Data entries:
* Begin *
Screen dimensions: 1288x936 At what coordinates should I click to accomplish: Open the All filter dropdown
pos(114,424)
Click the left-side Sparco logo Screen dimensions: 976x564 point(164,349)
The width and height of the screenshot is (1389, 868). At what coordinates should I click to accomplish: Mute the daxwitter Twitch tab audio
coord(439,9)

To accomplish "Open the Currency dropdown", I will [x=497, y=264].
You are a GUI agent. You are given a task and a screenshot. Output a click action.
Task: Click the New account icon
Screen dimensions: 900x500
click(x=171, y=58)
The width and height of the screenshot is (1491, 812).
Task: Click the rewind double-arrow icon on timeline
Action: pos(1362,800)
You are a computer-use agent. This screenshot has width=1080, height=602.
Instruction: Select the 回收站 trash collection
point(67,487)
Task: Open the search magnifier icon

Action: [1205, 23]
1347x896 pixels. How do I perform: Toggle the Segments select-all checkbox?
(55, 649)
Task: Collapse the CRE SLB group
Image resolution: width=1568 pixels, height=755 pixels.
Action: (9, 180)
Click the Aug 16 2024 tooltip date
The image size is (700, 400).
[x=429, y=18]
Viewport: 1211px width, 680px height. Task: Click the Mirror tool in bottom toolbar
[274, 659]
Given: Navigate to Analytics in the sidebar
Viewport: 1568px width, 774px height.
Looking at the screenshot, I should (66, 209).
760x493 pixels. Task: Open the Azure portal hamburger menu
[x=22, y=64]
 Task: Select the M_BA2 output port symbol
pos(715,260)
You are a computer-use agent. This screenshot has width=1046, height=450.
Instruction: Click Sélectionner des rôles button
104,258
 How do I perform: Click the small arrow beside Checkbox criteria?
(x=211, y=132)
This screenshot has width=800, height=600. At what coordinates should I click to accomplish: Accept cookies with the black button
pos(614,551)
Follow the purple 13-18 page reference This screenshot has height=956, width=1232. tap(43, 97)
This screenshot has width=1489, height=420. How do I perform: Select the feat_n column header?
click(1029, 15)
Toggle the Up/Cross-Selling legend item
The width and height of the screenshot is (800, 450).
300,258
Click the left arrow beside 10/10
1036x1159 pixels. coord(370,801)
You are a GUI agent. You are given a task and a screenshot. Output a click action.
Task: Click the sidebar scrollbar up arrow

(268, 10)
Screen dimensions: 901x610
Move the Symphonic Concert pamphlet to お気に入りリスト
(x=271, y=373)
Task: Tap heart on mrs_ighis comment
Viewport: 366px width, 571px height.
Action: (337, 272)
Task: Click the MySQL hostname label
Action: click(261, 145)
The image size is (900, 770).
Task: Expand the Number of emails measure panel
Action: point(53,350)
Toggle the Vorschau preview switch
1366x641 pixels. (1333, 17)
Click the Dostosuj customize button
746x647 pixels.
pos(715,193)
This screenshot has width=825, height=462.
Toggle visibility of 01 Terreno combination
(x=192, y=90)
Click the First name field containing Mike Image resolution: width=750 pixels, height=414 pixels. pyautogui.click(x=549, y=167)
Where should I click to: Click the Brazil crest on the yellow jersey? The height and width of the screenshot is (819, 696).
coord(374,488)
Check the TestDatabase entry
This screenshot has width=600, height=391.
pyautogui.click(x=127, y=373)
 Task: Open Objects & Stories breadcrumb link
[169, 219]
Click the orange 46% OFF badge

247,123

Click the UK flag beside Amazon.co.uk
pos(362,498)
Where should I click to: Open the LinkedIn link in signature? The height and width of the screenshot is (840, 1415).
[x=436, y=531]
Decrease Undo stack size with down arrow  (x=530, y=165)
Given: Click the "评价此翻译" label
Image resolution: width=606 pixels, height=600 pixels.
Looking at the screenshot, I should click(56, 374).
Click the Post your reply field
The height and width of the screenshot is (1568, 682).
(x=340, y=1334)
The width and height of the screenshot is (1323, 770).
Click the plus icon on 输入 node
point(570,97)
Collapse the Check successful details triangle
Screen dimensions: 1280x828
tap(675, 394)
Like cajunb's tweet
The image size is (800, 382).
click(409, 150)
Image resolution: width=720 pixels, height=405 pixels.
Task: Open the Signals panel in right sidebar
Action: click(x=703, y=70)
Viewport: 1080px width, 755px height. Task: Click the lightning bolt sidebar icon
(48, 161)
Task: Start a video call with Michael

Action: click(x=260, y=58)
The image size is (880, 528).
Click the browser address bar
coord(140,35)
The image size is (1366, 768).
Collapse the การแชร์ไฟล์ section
* End *
- OBJECTIVE
Reproduce every line from the start of the items through the line containing "Click the left-side", requests included. Multiply each coordinate in the answers by 1.75 and round to whole numbers, with halves rounded up.

- WRITTEN ANSWER
Screen dimensions: 1288x936 At what coordinates should I click to accomplish: Open the All filter dropdown
pos(200,742)
Click the left-side Sparco logo Screen dimensions: 976x564 point(287,611)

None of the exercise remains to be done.